Tuesday, October 11, 2011

What's "Rich?" What's "Success?"

Is it a million dollars and ten million fans? That's one yardstick, but it isn't everyone's.

There's a musician whose work I like, kind of a folk singer and kind of not, a young woman who plays at least nine of every ten instruments in her recordings. A decade ago, she was working one of the low-paying, steady, skill-related jobs many musicians do, music director for a church or some such thing. One morning she looked around and thought, No. My head's full of music and if I don't start playing more of it, writing it down, recording it, I'm just going to explode!

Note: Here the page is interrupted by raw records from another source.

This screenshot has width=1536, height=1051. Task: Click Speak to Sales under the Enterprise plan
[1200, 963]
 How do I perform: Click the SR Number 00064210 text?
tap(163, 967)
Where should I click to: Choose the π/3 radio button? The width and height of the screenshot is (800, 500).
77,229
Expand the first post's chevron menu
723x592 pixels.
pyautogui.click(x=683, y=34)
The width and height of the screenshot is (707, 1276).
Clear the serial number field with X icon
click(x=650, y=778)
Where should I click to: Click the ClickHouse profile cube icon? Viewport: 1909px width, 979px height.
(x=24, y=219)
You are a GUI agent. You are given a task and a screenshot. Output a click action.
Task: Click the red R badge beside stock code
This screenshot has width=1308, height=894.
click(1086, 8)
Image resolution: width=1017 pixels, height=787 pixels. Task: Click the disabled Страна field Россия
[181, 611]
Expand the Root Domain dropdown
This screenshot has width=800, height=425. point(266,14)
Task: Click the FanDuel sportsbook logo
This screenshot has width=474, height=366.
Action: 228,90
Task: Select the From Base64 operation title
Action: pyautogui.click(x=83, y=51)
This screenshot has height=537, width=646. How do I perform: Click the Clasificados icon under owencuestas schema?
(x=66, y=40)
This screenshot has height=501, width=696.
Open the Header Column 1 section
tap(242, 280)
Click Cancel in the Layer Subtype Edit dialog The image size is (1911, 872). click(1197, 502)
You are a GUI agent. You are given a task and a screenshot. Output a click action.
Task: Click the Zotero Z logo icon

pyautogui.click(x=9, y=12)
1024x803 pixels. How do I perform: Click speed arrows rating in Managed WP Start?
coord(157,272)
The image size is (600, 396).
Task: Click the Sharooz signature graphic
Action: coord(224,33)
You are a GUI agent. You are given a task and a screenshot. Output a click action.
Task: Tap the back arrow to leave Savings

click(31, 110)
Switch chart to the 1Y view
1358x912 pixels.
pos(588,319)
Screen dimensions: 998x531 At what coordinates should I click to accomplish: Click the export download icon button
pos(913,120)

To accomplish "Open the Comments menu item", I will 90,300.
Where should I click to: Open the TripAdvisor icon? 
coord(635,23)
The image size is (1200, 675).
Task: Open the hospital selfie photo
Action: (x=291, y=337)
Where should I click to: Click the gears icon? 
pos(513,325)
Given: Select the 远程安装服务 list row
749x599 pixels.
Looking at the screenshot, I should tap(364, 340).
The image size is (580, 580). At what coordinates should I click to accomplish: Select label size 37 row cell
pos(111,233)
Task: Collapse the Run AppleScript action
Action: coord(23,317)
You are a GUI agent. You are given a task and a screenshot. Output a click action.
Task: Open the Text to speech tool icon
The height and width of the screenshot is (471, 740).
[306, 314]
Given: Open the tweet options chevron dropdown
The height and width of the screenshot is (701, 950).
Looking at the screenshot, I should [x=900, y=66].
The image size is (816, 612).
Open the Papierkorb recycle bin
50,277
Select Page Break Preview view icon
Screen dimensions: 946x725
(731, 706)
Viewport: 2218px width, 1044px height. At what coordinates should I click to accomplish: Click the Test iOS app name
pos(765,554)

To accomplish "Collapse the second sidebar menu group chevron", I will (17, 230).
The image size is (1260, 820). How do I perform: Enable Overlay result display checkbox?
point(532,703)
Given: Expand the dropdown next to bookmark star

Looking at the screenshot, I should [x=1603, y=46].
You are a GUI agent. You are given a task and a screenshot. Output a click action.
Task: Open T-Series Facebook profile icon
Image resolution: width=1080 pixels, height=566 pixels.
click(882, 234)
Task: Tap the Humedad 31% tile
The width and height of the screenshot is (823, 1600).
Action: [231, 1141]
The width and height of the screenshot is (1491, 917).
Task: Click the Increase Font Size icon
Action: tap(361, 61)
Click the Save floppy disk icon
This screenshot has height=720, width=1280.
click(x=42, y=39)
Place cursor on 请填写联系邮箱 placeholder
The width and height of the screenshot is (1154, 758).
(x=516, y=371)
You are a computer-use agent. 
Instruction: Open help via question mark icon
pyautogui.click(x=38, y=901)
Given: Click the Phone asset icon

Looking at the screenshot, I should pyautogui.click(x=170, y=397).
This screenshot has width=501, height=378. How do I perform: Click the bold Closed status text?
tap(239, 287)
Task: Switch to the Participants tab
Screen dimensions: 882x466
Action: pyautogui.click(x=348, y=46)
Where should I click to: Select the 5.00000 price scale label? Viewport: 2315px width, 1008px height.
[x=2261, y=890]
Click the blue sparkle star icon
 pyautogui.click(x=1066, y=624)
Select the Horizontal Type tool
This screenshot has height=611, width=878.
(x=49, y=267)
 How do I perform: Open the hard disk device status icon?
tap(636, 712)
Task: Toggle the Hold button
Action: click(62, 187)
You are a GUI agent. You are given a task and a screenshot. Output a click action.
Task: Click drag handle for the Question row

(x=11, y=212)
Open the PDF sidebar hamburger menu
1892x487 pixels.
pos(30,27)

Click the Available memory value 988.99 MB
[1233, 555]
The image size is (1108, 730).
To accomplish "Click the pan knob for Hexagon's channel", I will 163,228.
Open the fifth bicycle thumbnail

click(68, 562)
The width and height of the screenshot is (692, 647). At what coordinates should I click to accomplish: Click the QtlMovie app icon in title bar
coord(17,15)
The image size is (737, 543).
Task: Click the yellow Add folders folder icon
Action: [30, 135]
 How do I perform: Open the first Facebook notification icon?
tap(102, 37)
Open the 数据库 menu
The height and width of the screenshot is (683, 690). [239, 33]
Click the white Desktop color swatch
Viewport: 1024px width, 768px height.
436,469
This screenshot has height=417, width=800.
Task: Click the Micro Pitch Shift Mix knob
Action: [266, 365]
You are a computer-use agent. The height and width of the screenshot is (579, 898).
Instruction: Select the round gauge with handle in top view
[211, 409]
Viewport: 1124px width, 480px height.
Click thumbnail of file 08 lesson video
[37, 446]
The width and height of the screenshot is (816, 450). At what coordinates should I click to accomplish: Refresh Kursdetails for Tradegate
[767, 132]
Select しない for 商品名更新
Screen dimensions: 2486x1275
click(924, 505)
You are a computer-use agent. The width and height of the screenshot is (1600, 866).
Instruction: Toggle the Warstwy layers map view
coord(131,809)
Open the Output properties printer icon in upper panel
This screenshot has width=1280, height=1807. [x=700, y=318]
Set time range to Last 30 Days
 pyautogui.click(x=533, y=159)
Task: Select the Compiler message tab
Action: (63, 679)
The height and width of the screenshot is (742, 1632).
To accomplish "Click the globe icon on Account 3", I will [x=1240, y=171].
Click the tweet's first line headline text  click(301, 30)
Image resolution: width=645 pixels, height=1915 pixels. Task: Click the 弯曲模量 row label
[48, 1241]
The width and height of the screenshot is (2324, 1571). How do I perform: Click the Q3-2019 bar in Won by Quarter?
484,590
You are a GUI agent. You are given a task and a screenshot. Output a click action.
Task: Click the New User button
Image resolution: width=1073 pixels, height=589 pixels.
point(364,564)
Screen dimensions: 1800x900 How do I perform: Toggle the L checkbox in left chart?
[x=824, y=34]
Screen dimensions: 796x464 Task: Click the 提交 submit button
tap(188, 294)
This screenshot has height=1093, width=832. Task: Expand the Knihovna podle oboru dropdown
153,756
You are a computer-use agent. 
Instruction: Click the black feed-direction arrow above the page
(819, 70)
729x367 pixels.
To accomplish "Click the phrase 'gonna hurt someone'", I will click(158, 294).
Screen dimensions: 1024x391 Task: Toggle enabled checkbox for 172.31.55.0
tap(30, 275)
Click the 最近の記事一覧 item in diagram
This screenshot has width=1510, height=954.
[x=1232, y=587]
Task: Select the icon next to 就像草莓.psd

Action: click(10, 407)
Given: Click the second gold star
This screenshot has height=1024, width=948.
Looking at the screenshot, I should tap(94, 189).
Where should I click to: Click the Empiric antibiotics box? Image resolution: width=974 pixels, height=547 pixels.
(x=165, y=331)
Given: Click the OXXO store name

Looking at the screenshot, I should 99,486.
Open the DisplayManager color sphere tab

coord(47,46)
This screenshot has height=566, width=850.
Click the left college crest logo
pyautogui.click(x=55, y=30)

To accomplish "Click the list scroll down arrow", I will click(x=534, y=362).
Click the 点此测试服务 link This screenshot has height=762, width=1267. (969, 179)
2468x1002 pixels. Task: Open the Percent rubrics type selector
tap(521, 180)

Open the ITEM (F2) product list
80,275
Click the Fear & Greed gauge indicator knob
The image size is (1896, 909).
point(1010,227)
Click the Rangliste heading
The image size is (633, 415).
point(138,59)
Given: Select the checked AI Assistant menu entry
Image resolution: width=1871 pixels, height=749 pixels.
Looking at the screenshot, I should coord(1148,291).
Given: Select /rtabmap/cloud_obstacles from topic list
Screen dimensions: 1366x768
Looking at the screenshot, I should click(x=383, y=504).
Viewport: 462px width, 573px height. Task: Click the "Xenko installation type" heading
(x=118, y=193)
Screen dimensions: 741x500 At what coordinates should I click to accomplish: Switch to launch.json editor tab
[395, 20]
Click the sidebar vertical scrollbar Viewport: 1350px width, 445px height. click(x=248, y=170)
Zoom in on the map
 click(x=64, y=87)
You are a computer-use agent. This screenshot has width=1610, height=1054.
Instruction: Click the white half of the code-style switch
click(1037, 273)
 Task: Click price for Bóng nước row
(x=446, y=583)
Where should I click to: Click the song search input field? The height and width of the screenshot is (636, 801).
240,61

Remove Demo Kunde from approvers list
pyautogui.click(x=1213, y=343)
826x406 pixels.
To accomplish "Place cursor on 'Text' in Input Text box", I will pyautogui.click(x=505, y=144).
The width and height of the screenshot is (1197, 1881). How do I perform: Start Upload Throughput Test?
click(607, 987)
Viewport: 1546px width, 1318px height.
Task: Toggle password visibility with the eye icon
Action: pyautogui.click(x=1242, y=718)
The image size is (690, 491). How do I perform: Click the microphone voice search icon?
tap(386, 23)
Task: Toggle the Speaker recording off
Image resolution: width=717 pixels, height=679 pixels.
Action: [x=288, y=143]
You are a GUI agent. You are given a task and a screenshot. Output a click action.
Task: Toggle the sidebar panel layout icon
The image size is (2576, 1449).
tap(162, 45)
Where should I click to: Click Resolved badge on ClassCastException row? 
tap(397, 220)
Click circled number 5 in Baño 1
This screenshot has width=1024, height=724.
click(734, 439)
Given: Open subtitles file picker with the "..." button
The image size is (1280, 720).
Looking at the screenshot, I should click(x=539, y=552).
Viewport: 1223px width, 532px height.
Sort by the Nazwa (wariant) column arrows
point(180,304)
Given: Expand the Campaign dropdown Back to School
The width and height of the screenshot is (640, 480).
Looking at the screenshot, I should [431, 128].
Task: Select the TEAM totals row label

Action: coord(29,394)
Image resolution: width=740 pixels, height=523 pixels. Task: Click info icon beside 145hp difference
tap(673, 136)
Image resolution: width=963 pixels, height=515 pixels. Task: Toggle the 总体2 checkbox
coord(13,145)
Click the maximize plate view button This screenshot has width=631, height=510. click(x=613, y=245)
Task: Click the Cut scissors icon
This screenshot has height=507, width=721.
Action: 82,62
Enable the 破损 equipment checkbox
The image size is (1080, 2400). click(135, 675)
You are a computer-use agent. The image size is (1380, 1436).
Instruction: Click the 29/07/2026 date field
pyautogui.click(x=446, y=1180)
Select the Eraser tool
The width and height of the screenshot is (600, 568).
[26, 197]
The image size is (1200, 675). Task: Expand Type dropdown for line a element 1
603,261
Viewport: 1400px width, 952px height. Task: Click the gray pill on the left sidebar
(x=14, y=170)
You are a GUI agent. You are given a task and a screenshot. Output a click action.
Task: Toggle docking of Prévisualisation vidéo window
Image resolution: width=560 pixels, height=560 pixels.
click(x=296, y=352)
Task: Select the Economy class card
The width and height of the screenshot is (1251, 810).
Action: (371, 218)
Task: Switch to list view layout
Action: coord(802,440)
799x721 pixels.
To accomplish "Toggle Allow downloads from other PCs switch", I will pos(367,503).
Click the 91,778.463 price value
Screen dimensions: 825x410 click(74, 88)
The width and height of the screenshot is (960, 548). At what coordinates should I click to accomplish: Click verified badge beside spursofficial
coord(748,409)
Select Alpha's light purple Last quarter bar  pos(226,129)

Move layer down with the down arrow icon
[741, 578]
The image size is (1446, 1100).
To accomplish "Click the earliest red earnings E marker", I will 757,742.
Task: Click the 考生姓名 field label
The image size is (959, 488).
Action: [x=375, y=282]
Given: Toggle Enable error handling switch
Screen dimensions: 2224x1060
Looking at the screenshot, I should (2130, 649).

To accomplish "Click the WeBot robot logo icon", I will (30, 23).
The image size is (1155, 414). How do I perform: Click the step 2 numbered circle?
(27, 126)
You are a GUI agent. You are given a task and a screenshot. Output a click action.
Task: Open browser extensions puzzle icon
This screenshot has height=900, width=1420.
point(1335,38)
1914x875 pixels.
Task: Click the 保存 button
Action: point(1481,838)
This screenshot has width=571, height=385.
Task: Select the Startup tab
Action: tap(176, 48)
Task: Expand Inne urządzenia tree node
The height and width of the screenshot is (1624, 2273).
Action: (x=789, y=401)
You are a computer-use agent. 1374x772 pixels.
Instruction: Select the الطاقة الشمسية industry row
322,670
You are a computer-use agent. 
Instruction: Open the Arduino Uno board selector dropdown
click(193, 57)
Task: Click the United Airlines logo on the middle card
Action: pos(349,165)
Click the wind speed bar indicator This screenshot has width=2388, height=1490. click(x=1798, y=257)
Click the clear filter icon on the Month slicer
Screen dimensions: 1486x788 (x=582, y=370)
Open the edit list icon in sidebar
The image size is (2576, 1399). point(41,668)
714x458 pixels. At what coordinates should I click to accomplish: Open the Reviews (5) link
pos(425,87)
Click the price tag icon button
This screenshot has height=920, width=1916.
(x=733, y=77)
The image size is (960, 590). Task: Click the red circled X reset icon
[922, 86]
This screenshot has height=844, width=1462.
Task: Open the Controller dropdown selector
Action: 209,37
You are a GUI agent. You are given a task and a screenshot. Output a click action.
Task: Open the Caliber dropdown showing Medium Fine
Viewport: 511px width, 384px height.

So she quit. Started playing small venues.

...A half-dozen CDs later, a dozen rambling national tours appearing in slightly bigger places, to more and more people, living in a medium-sized apartment with a growing pile of instruments and computers, she reports:

"I'm taking home about what a Taco Bell worker makes -- but it feels like a lot more."

Sure, her gross is higher and so's her overhead; put that spreadsheet away. Part of her "income" is getting music from inside her head to inside yours. And to people who like it enough to pay for it.

I'm not sure you can put a cash value on that. I suspect a wage/hour expert would crunch the numbers and walk away, sadly shaking his or her head. On paper, the ROI isn't much.

But -- if you're doing what you want to do, not missing any meals, keeping the bills paid -- aren't you richer than the guy with the nice car, the big house and a high-paying high-pressure job he loathes? No matter how much he earns, he can't afford what you've got.

12 comments:

Alan said...

I'd quit work to do what I love but laying around the house reading books doesn't pay well at all.

Bob said...

Brazilian writer Paulo Coelho calls that "the good fight," the fight for our dreams. He discusses it at length in his masterpiece The Alchemist. I highly recommend it.

Josh Kruschke said...

More money coming in than going out.

Phillip said...

I'm a volunteer at a local community theater, working backstage on one to three productions a year. On an average production, I spend an average of 80 to 120 or more hours involved in the show, between rehearsals, set construction, and performances. I get paid not one cent. I've even paid for tickets to shows for friends out of pocket. Each cast and crew member gets two 'comp' tickets to the show they work, so hopefully your family can come see what you've spent so much time on.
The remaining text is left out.